Вот даже как? Закусила я губу, встала.

— Спрошу!


Антифон


— Кажется, Я научил тебя притчам, обезьянка?

— Твои притчи все равно лучше, Учитель, но... Послушай! Трое пришли в некий храм, вознесли жертвы и стали молить Бога. И каждый собрался просить то, о чем мечтал в сердце своем. Сказал первый: «Дай мне, Боже, миску жирной похлебки!» И дано было ему. Второй же воскликнул: «Дай мне свободу, Боже!» И дана была ему свобода. Третий же, о похлебке мечтавший, устыдился и Бога, и путников своих — и тоже попросил свободы. Но Бог, читавший в сердце его, даровал не то, о чем просил вслух, но то, о чем мечталось...
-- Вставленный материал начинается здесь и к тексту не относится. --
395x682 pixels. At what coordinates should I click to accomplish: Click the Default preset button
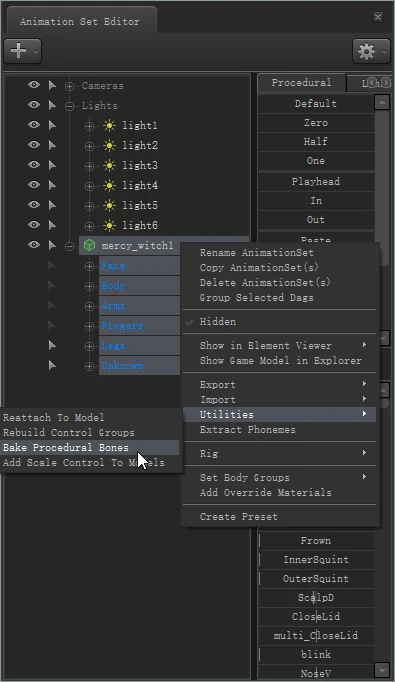[316, 104]
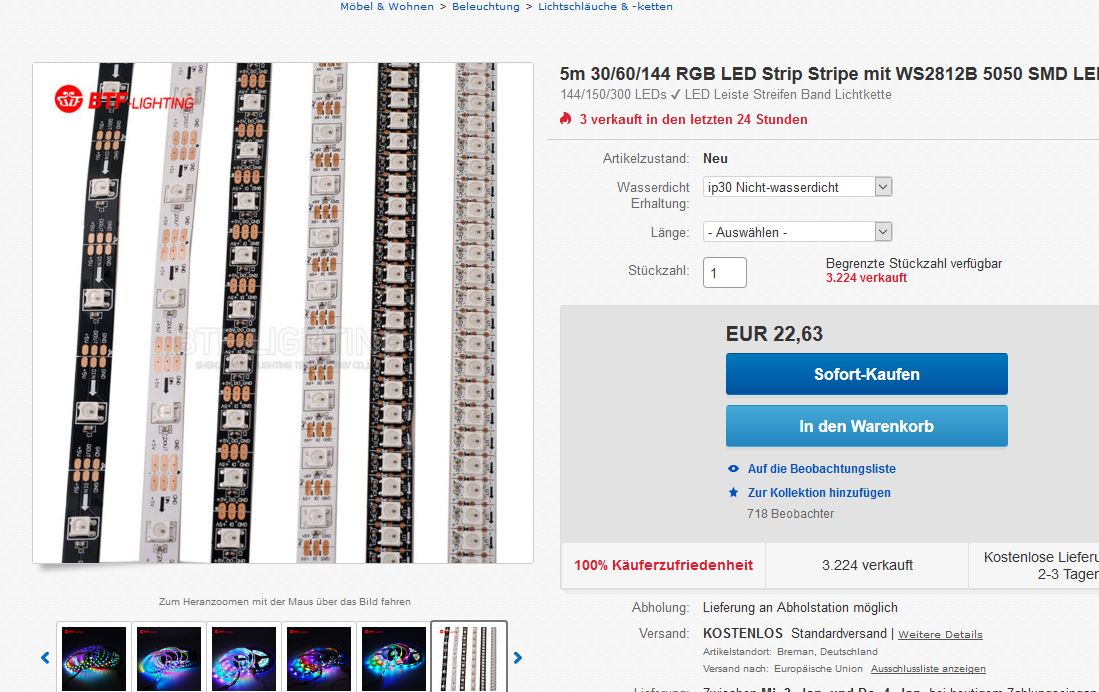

— Похлебку? Нет, Папия Муцила, не так все случилось. Просивший о полной миске — получил, и моливший о свободе не ушел без награды. Третий же, и людей и Бога обмануть решивший, получил все: похлебку и свободу — и был распят, сытый и вольный.


* * *


В зале общей немного народу оказалось. Только начался вечер, позже набегут. А может, и нет — много таберн в Помпеях, городишке славном, а здесь даже горячее не всегда подают.

Оглянулась. Есть!

Словно сговорились они — дядюшка Огогонус мудрствующий и его «волчицы». Целых две тут — толстая и костлявая. Ждут, когда я к свободе призывать начну, на смерный бой с Волчицей римской кликну. Или не ждут вовсе? Толстая винцо цедит, поди, не первую уже чашу, а костлявая не пьет, в уголке сидит... Эге! Синяк под глазом, еще один на щеке, царапина глубокая на шее. Отвоевалась, видать. Удивилась я даже — не терпит дядюшка Огогонус, когда работниц его обижают. Не уследил, видать.

Ладно!

Подошла, рядом села, плеснула из кувшина в пустую чашу. Отхлебнула. Дрянь винцо!

— Привет!

Даже головы не повернула костлявая, глазом не повела. Поглядела я на нее, уже со всем вниманием. Меня старше — и намного, бледная какая-то, да не просто бледная, с желтизной. Под туникой — ровно, словно и вправду всего мяса лишилась, один скелет остался.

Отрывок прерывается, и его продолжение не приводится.